Metapipe Syntax

The syntax for Pipeline Config files is as follows.

Section Definitions

In each Metapipe file, there are a number of different sections you can specify. Each has their own purpose and function. Each section is denoted with a header in brackets at the top of the section.

All sections support comments, and in most sections, they are not parsed as input.

Commands

The commands section is the only required Metapipe config section. Specified by the [COMMANDS] header, this is where the various steps of the pipeline are specified. Commands are very similar to normal shell commands, and most shell commands are valid. The only difference is in the input/output of each command. For these sections, use Metapipe’s command syntax to indicate the location and desired input and output.

Example:

[COMMANDS]
# Here we cat a hardcoded input file into sed
# and redirect the output to a metapipe output token.
cat somefile.txt | sed 's/replace me/with me' > {o}

Metapipe automatically creates a filename for the given output token and assigns that file an alias. The alias structure is command_number.command_iteration-output_number, where the output number is optional.

Important: Commands are NOT run sequentially. As commands are parsed, they are evaluated based on what inputs they take in and what outputs they generate. For more information: see Command Structure. Commands are run as soon as they are deemed ready and any command that does not specify inputs via Metapipe’s input patterns will be run immediately.

Paths

The paths section allows users to simplify their commands by creating aliases or short names to binaries. Paths are structured as a single word alias followed by a space and the rest of the line is considered the path. The paths section is denoted by the [PATHS] header.

[COMMANDS]
# Here we've aliased Python. When the script is generated,
# the hardcoded path will be substituted in.
python2 my_script.py

# Here we're using the builtin python and using paths
# to simplify the arguments.
python my_script.py somefile

[PATHS]
python2 /usr/local/bin/python2.7.4
somefile /a/long/file/path

Paths can also be used to create pseudo-variables for long configuration options. When doing this, it’s recommended to use a bash-variable-like syntax because it reminds the reader that the variable is not a literal in the command.

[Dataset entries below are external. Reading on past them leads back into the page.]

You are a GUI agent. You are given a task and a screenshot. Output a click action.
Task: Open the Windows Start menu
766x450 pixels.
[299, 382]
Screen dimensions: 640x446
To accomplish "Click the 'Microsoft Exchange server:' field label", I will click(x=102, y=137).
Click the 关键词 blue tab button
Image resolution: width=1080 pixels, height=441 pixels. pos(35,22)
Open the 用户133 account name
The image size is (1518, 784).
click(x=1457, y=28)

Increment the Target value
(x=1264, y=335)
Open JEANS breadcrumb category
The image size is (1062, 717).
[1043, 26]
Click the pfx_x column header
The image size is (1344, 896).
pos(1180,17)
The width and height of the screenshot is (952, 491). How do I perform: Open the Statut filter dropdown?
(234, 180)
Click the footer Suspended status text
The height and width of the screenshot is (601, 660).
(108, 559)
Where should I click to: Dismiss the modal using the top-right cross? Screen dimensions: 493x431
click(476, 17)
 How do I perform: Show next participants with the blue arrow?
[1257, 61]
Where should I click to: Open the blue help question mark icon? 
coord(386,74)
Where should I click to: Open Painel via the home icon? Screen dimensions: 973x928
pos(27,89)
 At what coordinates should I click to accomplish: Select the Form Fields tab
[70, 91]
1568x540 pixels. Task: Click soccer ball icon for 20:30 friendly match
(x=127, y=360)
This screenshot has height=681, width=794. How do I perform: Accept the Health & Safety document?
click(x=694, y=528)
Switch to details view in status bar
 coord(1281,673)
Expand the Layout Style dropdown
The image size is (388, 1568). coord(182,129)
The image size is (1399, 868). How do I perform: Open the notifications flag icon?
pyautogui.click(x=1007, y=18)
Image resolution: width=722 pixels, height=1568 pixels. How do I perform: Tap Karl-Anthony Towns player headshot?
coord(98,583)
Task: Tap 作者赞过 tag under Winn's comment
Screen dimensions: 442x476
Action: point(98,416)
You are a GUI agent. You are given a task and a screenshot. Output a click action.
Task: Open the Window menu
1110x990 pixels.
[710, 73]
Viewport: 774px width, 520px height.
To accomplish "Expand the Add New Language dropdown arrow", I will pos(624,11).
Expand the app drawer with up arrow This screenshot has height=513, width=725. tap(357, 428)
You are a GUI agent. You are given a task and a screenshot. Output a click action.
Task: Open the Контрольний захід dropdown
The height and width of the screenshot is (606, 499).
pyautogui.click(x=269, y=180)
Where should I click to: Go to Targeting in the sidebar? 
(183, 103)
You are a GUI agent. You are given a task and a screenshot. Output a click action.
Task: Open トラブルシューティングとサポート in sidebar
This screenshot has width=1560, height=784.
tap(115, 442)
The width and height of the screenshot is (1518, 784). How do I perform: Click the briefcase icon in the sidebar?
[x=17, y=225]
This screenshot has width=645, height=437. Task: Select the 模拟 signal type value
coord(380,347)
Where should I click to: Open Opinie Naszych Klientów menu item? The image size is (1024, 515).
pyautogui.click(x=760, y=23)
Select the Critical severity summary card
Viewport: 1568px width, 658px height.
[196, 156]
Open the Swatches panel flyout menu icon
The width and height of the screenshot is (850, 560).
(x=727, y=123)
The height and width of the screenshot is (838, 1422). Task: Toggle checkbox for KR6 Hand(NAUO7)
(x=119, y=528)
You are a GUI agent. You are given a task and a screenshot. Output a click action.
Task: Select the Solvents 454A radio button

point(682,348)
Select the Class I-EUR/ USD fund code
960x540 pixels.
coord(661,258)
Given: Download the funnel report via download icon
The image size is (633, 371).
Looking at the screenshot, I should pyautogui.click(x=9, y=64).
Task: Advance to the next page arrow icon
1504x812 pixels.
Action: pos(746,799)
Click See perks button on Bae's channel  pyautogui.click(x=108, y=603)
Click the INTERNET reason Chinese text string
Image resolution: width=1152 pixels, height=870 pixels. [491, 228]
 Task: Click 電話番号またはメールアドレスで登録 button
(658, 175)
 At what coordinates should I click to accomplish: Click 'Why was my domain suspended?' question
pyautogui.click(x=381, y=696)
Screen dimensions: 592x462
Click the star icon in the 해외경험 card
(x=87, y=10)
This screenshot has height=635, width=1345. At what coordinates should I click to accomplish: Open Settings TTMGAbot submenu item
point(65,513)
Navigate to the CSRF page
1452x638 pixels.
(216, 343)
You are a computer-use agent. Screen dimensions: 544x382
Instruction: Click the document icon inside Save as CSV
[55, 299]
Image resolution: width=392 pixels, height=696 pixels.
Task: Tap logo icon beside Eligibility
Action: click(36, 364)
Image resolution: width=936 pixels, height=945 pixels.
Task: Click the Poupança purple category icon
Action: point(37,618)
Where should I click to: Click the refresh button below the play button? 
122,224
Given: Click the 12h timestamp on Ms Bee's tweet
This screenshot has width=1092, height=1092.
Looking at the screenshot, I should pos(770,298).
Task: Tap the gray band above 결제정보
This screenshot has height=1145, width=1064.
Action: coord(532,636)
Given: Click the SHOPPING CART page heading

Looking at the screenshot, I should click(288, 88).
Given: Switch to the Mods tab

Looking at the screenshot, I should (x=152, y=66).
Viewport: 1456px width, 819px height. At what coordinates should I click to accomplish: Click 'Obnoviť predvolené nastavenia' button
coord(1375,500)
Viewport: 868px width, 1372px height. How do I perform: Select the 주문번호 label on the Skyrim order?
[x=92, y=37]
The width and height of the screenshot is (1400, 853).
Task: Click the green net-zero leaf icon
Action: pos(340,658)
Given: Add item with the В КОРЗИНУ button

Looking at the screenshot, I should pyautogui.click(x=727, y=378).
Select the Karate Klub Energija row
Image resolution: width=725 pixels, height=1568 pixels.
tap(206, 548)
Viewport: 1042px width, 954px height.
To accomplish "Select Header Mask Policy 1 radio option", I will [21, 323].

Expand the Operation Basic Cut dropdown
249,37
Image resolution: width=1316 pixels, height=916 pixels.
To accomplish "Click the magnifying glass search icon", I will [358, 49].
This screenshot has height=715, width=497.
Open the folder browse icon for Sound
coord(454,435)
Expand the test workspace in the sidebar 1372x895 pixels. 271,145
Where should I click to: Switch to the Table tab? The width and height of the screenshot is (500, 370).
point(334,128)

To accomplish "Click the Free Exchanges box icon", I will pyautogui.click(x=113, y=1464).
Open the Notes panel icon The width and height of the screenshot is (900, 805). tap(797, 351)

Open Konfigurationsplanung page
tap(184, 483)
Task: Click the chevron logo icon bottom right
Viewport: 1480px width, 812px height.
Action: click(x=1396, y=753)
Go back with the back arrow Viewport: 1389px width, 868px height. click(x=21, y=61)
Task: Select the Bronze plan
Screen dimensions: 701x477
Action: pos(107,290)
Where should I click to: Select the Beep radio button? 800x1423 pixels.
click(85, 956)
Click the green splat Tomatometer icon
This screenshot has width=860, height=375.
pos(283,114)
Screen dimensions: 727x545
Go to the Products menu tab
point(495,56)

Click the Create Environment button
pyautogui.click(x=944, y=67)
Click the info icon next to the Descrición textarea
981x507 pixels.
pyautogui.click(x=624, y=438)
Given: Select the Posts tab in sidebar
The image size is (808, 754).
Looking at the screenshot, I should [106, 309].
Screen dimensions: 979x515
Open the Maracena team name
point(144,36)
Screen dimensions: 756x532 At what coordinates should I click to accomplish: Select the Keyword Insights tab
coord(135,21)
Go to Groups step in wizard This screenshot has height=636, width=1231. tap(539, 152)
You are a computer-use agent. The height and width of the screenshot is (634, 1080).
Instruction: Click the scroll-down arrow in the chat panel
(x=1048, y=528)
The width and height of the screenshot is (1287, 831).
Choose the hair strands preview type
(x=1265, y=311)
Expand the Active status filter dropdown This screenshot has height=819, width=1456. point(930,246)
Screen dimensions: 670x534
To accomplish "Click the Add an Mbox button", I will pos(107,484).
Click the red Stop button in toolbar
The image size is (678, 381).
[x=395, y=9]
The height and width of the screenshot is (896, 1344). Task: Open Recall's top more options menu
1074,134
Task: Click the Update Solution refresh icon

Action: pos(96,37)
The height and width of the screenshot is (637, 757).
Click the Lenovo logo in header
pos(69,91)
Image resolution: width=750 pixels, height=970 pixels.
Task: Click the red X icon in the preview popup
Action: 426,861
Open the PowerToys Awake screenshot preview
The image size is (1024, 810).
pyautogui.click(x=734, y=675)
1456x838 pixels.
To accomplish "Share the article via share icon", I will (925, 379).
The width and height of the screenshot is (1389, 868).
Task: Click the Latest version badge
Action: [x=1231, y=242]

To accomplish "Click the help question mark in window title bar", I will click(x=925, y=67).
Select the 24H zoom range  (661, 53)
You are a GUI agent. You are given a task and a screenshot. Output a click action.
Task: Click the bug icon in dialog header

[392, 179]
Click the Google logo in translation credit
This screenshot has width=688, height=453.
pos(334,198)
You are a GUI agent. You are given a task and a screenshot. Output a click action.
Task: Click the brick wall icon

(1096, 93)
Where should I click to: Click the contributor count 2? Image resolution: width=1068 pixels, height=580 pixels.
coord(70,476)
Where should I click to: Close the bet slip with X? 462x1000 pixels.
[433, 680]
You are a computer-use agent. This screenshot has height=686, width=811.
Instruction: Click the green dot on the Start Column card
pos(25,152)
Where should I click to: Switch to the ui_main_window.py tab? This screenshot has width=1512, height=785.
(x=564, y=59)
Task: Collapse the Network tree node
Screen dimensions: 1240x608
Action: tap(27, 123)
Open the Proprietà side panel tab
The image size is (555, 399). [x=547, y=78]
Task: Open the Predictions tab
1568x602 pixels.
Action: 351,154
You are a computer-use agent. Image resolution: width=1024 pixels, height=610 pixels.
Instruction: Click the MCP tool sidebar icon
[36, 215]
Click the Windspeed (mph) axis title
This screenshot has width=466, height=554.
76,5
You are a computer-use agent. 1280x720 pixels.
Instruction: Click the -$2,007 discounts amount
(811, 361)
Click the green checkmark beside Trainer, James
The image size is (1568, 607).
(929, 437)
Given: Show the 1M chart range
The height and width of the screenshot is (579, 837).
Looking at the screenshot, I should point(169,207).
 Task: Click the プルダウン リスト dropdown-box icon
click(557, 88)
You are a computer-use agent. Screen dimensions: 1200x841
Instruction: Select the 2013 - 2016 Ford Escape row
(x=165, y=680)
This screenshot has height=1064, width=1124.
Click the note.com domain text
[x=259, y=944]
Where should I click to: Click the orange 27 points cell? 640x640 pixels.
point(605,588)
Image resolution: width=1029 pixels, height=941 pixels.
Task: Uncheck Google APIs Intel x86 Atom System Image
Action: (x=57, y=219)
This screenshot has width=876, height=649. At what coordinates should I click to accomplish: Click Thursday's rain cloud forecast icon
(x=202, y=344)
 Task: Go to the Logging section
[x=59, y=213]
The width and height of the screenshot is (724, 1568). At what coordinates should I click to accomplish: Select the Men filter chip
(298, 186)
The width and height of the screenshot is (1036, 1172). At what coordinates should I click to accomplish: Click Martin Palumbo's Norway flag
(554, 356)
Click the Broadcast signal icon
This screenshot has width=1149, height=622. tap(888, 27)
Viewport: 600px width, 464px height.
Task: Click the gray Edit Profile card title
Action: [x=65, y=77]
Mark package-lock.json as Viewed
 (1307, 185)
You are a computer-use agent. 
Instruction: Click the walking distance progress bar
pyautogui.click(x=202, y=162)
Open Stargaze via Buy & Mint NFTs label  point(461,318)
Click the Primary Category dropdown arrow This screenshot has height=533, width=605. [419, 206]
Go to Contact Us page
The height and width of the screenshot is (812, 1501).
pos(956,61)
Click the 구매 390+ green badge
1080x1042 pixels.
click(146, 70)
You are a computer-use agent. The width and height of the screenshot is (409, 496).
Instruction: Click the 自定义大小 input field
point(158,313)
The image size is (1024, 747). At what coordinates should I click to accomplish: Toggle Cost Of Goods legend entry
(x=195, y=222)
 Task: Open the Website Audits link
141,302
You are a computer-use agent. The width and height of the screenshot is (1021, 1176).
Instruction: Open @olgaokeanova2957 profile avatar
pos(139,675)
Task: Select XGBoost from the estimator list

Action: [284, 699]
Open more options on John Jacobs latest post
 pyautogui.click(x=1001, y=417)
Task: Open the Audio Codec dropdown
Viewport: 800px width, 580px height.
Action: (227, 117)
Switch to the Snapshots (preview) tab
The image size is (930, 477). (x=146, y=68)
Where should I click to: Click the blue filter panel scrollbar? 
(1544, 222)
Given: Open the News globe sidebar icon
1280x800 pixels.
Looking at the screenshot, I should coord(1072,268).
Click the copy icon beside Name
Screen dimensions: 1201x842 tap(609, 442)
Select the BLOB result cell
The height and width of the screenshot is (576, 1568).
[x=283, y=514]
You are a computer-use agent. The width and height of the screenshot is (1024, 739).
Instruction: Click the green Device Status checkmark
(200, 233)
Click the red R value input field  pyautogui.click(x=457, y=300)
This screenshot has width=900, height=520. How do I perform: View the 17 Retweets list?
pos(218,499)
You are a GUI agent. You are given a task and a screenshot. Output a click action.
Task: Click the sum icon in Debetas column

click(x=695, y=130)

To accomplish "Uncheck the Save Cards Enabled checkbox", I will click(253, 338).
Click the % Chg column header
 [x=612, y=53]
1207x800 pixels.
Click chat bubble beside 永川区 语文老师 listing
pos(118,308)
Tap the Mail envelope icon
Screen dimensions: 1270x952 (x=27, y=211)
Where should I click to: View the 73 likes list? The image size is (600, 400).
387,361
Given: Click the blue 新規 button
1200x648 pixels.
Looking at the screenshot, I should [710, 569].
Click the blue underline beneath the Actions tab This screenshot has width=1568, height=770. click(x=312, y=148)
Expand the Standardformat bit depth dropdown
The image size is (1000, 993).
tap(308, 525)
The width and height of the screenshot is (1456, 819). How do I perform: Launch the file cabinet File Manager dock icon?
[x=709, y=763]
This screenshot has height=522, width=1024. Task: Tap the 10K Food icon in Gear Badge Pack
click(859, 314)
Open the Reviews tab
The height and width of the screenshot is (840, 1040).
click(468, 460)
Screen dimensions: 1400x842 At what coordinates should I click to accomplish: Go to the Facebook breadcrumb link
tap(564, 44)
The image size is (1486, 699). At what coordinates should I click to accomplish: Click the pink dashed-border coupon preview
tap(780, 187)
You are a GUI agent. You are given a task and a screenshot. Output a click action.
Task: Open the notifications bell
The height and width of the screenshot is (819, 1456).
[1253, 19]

Reminder: Paths are substituted in after the inputs have been processed. This means that {} characters are treated as literals and not as input markers.

[COMMANDS]
# Here, the braces represent an output token,
# but the $OPTIONS variable will be evaluated
# as a literal {}
python my_script.py -o {o} $OPTIONS

[PATHS]
$OPTIONS -rfg --do-something --no-save --get --no-get -I {}

Files

For a given pipeline, there is usually a set of input or auxiliary files. These files go through the analysis and other steps require the output of one command as the input for another. This is where most of the power of Metapipe’s syntax comes into play. The files section is denoted as [FILES].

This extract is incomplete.